Collected data entries

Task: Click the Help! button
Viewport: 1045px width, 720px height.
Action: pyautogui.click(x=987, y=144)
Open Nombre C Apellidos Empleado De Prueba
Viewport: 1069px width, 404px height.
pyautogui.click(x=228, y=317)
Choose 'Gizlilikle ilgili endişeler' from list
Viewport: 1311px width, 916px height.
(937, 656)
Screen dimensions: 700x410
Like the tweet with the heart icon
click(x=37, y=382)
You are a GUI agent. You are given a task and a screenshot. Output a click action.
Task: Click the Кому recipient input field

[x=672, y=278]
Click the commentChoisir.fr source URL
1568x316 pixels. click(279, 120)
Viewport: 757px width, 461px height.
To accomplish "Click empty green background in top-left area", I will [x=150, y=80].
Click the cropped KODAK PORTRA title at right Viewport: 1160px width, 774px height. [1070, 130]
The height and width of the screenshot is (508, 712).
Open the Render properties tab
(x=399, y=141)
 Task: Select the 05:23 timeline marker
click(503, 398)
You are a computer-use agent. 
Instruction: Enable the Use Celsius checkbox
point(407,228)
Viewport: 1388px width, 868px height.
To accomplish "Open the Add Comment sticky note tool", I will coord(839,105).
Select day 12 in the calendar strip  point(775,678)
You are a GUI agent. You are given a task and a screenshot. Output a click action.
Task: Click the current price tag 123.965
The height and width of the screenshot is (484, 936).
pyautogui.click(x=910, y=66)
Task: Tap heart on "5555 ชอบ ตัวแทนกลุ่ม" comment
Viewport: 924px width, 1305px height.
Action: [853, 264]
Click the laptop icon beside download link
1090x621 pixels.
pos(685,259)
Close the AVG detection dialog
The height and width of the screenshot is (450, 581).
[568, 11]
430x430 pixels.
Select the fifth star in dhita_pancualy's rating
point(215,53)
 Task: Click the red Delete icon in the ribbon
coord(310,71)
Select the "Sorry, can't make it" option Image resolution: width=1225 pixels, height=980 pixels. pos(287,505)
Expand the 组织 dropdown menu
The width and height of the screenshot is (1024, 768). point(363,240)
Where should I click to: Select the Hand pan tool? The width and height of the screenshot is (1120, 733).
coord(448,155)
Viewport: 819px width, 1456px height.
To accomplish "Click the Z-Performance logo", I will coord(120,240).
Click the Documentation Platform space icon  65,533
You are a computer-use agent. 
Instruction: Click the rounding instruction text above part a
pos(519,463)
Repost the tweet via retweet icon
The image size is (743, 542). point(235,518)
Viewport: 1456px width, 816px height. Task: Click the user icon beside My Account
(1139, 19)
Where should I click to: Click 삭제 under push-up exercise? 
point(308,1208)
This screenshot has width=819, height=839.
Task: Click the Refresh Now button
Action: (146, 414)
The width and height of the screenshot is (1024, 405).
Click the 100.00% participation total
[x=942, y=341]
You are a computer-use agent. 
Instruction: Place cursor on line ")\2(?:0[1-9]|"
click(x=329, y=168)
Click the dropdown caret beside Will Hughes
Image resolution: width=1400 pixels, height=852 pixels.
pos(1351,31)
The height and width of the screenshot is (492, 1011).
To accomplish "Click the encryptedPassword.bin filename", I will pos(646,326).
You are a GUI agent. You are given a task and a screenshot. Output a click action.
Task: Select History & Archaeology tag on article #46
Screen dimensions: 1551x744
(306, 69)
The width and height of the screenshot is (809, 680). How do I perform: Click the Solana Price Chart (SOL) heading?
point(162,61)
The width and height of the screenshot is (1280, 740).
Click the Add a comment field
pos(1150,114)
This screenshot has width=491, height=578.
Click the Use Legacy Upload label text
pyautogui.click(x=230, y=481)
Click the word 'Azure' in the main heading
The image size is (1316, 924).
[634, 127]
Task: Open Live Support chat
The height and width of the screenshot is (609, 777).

• WHAT TO DO: Within the records, the lines containing the string "accomplish" are to be counted and their number given without comment.

• RESULT: 4